» The problem
Answer these questions using the target-scanning text below.
1. Which lasers do waveforms 62, 63, and 64 energize?
2. Through which two components are signal returns received during the scan?
3. What is the positional average for azimuth made up of?

-------- Extracted text

It will be realized that resolution in azimuth is theoretically unlimited, and in practice will be limited by radiation frequency/bandwidth, aberration etc. In elevation, resolution is to at least one scan line and is sufficient for some simulation purposes. If greater resolution in elevation is required a full elevation scan at the known azimuth using a single source only may be performed. Alternatively a curtailed scan centred on the known approximate elevation may be used to more accurately locate the target. System control and signal processing will now be described in more detail.

As part of a weapons effect simulation a simulation controller 50 (FIG. 5) signals acquisition controller 51 that the position of a target is to be acquired. Controller 51 indicates an acquisition sequence by signalling scan controller 52 to move actuators 53, 54 controlling a table, such as table 202 of FIG. 2, such that the table is at an extreme of azimuth and elevation and therefore ready to commence a scan of a target aperture. Scan controller provides signals 60, 61, the form of which is shown in FIG. 6 to drive the table in azimuth via azimuth drive 55 and actuator 54 and elevation drive 56 and actuator 53 respectively. It will be apparent from signals 60 and 61 that the table is driven to scan firstly in azimuth, then to depress in elevation, and finally to scan again in azimuth at the new elevation before returning to the original starting position by raising in elevation: it will be appreciated that the scanning pattern previously described is thereby achieved. During the scan acquisition controller 51 signals laser sequencer 57 to generate waveforms 62, 63, 64 which respectively energize lasers 20, 21 and 22.

During the scan, signal returns if any are received via avalanche diode detector 201 and detector discriminator 59. In response to returns signal from detector discriminator 59 and azimuth position information from scan control 52 a position average 500 is built up as hereinbefore described to give target location in azimuth 501 which may be returned to the simulation controller 50 for further processing. The positional average is made up of returns from all lasers in both scan directions.

In elevation separate positional averages 502, 503, 504, 505, 506 and 507 are built up for returns from each scan line. Elevation information is derived from scan controller 52. As previously described positional averages 502-507 may be interpreted to provide a coarse target location in elevation 508. If more accuracy in elevation is required, then an additional elevation scan may be performed using a single laser in a way similar to the azimuth scan already described.

----------------
-------- Available data

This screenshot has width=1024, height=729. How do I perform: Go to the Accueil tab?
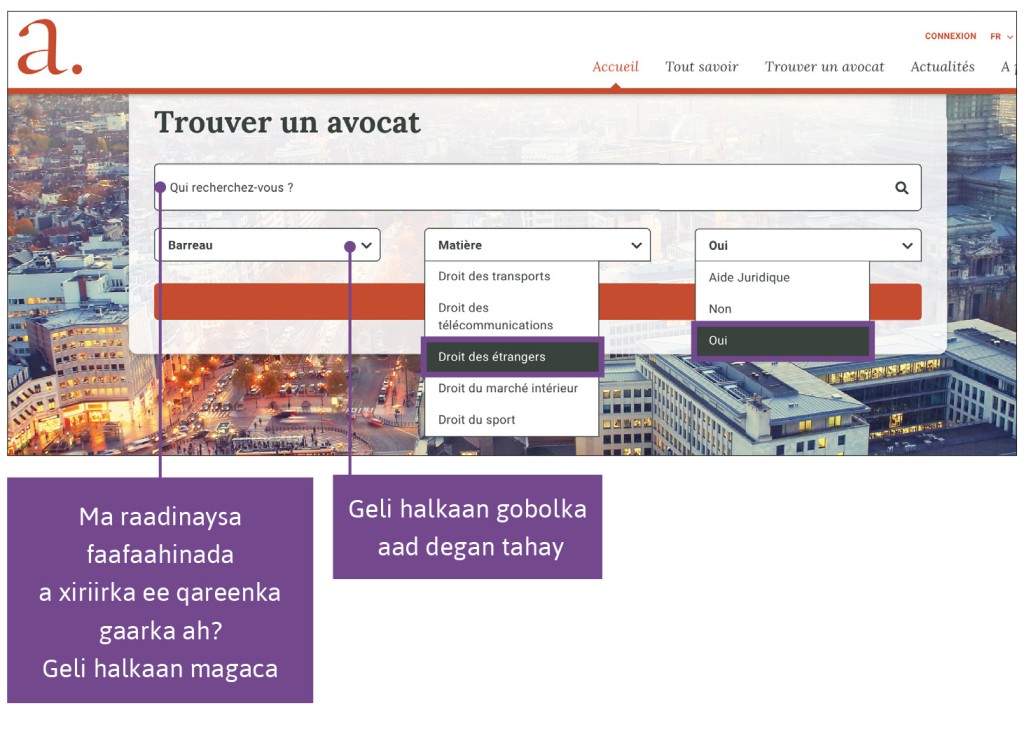click(x=615, y=66)
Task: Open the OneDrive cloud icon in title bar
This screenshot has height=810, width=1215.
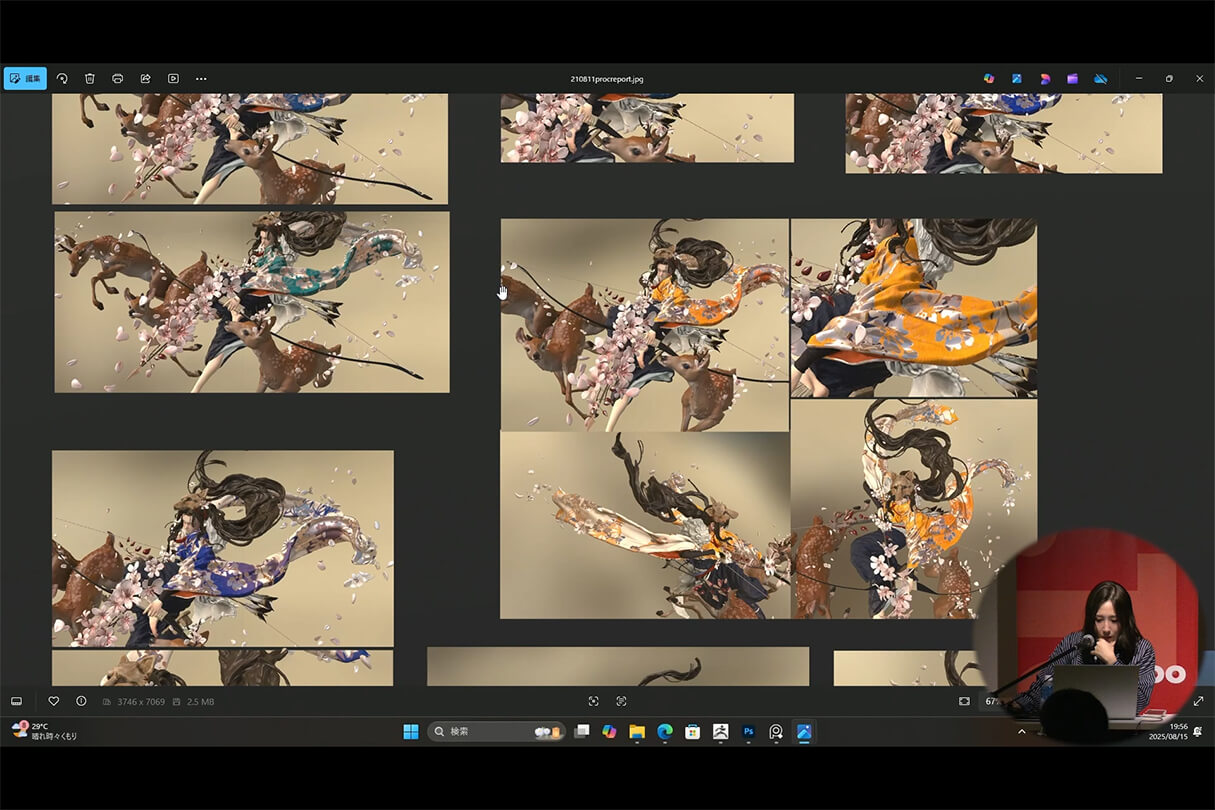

----------------

» Response to the task
1. Lasers 20, 21, and 22.
2. Avalanche diode detector 201 and detector discriminator 59.
3. Returns from all lasers in both scan directions.